Tipping the Velvet, which tells the story of the passionate affair between Nancy Astley and Kitty Butler in Victorian London, will be adapted by playwright Laura Wade, who won praise for her play Posh which was recently made into a film. Lydnsey Turner, who worked with Wade on Posh, will direct.
This new adaptation of Waters’ 1998 novel has been in the works for four years, having been put on hold while the Lyric in west London underwent major refurbishment over the past two years.
The theatre’s artistic director, Sean Holmes, said the prize-winning author had been completely on board with the project. Wade worked closely with Waters on developing the script.
Speaking about the commission, Holmes said it was both the vividness of the world created by Waters in her novel and the themes it explores that had attracted him to the idea of transferring it to the stage.
“I knew Waters’ novels, loved her writing and I just thought that the subject and the aesthetic of Tipping the Velvet felt absolutely right for the Lyric,” he said. “What’s so brilliant about the novel is it is such an upfront, unapologetic celebration of sexuality that just happens to be between two women.

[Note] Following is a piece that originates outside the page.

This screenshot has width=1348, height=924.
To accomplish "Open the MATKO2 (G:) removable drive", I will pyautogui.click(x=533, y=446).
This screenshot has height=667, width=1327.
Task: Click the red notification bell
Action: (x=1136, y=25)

“Obviously it’s set at a time when that’s frowned upon but it’s also just really about the journey to love and sexual discovery and the massive, formative journey that applies to everyone, whatever your sexuality is, and yet you never see portrayed between gay women.”
While the novel was first adapted for television by the BBC in 2002 in a series starring Keeley Hawes and Anna Chancellor, Holmes said the work “somehow feels more surprising and more radical within the confines of theatre.
“It was actually only after I commissioned it that I suddenly realised how rare it is to stage such a story, particularly in a 556-seat populist theatre. People talk about Tipping the Velvet as a sexually explicit work, but is that only because it is a relationship between two women I wonder?”
Holmes described how Wade had taken advantage of the novel’s music hall backdrop in her adaptation, moving from “absolute fidelity” in her first draft to framing the whole piece “within the language of the music hall and performance”.
Expanding on this, he said: “It won’t be a musical, but because it is framed within the music hall language I think there will be song and performative numbers as part of the way of telling this story. Yes, it’s a challenge to take on, but a challenge in the right way, I think. It’s a really, big theatrical, populist but surprising show, and something that is very Lyric in its flavour.”
The commission comes as Waters’ sixth book, The Paying Guests, was shortlisted for the Bailey’s women’s prize for fiction.
Tipping the Velvet is part of the Lyric’s first season following a multimillion-pound capital development and the building of a new wing, which officially opens at the end of April. The first production to be staged at the renovated theatre will be a musical production of Bugsy Malone, which will run until August. Tipping the Velvet will open on 18 September.